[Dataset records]
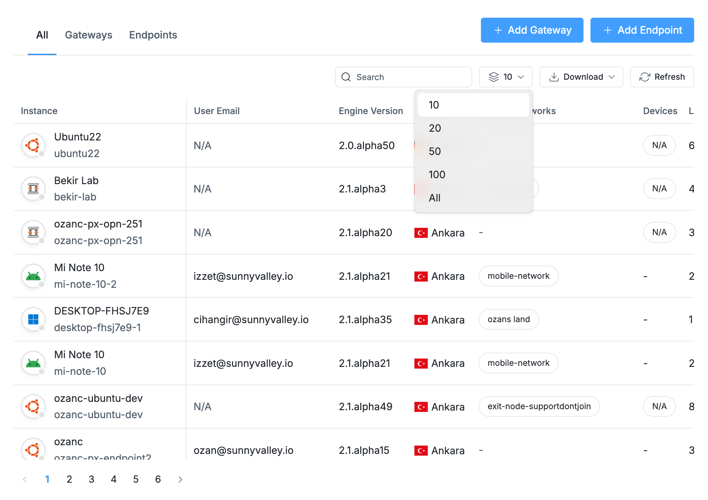The height and width of the screenshot is (500, 708).
Task: Click the Bekir Lab firewall icon
Action: (x=33, y=189)
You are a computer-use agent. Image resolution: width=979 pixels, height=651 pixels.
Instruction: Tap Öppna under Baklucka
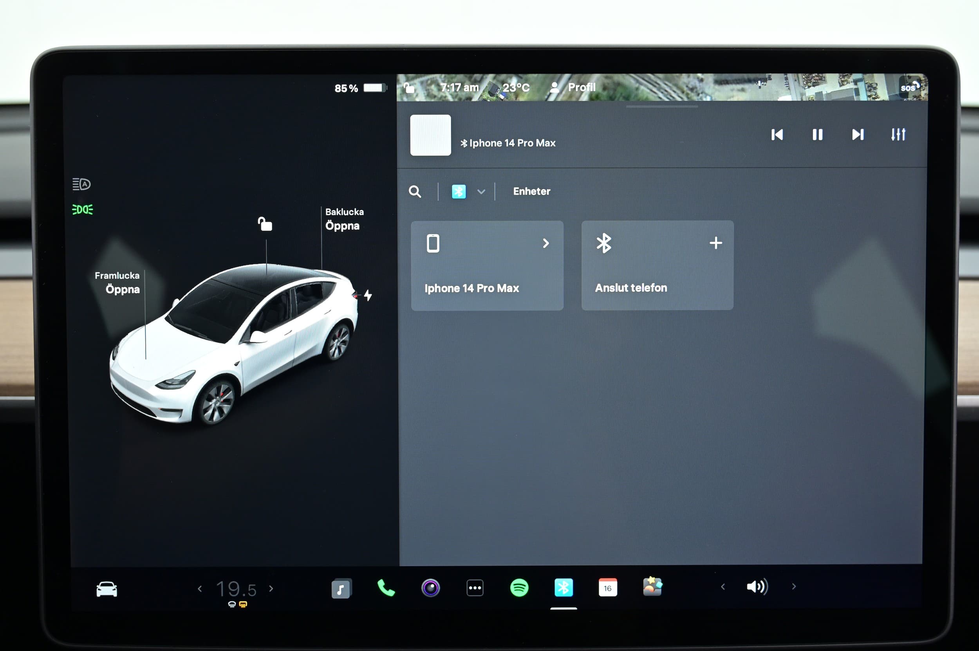click(342, 226)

> TASK DETAILS:
Copy the final stretch of lines, starting at the one that holds "You are a computer-use" and ending at the last line of the data, exactly; omit pictures.

> EXERCISE SOLUTION:
You are a computer-use agent. Image resolution: width=979 pixels, height=651 pixels.
Instruction: Tap Öppna under Baklucka
click(342, 226)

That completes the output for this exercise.